The point here is not to ask Canadian media to debate how to make areas like Yonge-Bloor safe from gunmen – that is not a discussion we would ideally need or want to carry out publicly. Rather, Canada’s intelligence agencies and governments should perhaps immediately address the problem. Waiting until a decade from now, when a relief subway line will hopefully be built and Yonge-Bloor will be expanded, may be taking a very big risk. Indeed, the station expansion may even increase crowding during construction for several years.

There could, maybe*, be relatively simple ways of reducing this threat. For example:

  1. Create a rush hour bus-only lane on certain streets (Yonge, the DVP, Don Mills, etc.), to reduce crowding on the Yonge subway in the years before a new subway line is built
  2. Do not allow able-bodied people to enter Yonge-Bloor station from the street during rush hour; widen pedestrian space on Yonge to make it easier for these able-bodied people to walk (or, perhaps, take a bus on Yonge) to get to neighbouring subway stations Wellesley, Sherbourne, Rosedale, or Bay. This would reduce crowding in Yonge-Bloor not only by reducing the number of people who use the station, but also because, with no able-bodied people entering the station during rush hour, staircases would be much clearer, and crowds would therefore disperse more quickly following the arrival of every subway train.

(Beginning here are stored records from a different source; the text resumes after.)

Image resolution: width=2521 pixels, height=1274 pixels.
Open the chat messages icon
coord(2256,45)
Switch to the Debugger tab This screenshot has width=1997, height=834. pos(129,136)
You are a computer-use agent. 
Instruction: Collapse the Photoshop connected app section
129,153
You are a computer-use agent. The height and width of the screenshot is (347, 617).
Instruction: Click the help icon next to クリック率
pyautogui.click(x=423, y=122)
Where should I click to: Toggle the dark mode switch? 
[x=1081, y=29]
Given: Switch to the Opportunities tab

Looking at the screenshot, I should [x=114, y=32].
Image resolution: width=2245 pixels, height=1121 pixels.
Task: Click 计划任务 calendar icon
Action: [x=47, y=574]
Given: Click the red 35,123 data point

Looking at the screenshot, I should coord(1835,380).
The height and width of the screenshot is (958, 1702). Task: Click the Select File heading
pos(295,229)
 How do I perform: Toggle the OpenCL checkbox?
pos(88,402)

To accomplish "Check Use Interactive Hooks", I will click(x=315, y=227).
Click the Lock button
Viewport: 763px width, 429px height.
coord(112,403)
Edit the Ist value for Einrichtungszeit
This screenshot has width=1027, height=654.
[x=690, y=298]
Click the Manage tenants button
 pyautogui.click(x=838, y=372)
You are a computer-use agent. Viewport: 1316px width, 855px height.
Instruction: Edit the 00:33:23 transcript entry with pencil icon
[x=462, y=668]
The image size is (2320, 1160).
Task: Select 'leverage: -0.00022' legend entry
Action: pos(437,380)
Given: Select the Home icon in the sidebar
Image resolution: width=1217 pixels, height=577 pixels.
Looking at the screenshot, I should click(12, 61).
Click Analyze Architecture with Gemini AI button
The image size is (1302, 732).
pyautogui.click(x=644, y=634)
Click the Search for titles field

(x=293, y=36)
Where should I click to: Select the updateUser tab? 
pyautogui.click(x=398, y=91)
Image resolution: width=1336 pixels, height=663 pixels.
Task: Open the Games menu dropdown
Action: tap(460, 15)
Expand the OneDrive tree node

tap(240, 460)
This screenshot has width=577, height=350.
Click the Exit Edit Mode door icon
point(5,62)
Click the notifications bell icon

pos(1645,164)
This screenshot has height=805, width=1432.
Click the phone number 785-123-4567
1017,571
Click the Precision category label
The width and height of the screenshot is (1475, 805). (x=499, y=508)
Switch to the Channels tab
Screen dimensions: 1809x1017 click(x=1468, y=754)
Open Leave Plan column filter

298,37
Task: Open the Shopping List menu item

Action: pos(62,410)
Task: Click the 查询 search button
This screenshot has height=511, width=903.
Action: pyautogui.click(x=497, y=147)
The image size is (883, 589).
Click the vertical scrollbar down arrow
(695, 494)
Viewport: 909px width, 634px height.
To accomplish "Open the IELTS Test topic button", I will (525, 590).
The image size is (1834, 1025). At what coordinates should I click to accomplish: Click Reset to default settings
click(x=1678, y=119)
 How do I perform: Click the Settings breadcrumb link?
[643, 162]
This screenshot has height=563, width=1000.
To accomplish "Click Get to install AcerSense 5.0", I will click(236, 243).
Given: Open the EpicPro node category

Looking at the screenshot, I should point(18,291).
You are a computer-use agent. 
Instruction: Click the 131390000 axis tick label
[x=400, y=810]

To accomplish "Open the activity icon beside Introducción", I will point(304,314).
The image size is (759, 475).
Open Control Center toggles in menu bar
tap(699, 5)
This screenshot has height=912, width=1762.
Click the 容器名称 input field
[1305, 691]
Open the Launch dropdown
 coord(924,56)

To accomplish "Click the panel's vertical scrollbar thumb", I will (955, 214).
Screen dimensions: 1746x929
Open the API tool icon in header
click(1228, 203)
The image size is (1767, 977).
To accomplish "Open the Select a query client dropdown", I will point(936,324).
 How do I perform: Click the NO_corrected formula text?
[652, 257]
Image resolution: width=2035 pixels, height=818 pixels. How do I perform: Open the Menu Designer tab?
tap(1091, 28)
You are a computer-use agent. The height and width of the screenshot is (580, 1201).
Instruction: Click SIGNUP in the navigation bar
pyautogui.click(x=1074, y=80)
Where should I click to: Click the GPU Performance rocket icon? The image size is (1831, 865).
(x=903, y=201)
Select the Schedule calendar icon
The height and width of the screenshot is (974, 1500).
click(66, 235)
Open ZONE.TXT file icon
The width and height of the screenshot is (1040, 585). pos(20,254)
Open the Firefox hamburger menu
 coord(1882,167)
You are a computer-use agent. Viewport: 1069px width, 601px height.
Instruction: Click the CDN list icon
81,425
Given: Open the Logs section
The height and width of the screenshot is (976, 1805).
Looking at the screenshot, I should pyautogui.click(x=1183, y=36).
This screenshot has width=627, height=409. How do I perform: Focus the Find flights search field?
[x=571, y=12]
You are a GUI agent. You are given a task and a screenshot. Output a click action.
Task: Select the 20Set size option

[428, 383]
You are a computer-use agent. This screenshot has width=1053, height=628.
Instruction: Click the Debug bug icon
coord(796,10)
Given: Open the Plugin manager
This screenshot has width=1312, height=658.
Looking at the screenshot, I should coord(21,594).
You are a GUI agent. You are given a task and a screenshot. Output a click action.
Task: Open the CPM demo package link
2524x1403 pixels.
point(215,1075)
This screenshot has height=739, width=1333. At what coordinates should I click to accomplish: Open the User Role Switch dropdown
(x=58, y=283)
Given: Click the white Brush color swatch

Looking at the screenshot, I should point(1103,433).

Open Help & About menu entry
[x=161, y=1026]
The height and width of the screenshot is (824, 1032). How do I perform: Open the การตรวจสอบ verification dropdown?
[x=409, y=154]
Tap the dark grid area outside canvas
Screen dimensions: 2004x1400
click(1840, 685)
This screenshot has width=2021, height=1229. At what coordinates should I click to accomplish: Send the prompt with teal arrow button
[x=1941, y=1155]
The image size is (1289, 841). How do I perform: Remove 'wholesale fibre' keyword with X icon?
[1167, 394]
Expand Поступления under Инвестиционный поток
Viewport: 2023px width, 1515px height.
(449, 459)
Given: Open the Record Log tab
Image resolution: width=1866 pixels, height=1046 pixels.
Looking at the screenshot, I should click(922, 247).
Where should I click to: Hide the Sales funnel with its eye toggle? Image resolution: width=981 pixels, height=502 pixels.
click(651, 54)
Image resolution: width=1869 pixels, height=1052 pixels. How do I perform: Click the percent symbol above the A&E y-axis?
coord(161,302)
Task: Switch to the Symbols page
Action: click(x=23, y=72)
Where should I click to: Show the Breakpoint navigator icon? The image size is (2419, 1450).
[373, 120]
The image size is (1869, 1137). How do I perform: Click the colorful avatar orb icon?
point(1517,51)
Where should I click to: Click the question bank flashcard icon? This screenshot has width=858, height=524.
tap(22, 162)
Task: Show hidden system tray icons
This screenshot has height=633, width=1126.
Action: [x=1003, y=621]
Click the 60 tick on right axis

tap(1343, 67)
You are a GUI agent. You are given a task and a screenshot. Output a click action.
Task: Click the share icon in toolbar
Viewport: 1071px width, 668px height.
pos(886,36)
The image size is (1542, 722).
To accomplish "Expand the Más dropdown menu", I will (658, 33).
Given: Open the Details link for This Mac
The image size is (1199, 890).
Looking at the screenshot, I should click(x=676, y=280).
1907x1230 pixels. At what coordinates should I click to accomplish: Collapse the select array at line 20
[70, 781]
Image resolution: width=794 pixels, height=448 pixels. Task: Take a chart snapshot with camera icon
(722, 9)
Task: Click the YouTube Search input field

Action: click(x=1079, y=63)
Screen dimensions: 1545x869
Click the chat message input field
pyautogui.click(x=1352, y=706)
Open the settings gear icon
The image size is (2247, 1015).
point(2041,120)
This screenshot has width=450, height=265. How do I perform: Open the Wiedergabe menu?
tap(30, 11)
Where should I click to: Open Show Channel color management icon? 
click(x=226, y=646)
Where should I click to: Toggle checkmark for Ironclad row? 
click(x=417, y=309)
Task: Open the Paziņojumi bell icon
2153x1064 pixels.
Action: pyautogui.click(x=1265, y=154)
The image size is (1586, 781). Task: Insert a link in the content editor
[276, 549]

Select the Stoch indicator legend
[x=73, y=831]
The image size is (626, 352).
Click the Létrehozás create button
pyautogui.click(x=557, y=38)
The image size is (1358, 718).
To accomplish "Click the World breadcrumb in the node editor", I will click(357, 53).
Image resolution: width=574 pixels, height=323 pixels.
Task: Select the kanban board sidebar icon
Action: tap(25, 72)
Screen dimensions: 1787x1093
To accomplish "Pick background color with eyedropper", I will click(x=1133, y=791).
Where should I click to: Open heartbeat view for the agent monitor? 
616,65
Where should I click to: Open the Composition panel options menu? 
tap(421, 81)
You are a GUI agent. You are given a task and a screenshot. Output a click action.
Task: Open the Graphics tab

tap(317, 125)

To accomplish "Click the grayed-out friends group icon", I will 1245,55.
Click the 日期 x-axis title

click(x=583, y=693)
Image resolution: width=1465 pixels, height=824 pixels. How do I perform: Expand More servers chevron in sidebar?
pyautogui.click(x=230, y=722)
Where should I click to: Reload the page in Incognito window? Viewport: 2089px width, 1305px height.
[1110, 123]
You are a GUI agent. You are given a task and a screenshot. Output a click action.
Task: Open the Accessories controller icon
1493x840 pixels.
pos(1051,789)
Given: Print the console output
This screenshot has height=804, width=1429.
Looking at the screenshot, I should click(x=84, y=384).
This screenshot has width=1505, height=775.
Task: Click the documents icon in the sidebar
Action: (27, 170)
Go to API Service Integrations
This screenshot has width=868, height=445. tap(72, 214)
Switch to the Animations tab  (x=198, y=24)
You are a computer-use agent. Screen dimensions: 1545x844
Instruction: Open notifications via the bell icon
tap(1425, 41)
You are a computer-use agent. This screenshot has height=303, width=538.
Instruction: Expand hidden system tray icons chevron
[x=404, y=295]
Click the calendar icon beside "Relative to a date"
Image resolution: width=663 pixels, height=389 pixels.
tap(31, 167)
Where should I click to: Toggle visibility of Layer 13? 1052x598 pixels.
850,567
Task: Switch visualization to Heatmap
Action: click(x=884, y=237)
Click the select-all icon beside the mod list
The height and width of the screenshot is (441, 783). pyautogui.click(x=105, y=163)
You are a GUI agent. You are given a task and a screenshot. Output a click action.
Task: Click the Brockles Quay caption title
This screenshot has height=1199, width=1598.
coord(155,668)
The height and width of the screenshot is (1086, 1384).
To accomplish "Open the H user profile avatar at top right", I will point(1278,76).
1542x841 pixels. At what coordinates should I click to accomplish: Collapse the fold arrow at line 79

*I will admit: despite what I have written above, I know basically nothing about the risk of an attack of this kind, or how that risk should be addressed. [I will even cop to the fact that I may to some degree be using the fear of such an attack manipulatively, as a way to promote transit-friendly or pedestrian-friendly policies that I would want even if no such risk existed…]. I would, therefore, be very interested to learn what people who are actually knowledgeable think about this issue.

In any event, these two suggestions seem unlikely to occur; many would see them as (to quote Doug Ford) “a war on the car”. Yet maybe seeing them as a war on terror would be much more accurate.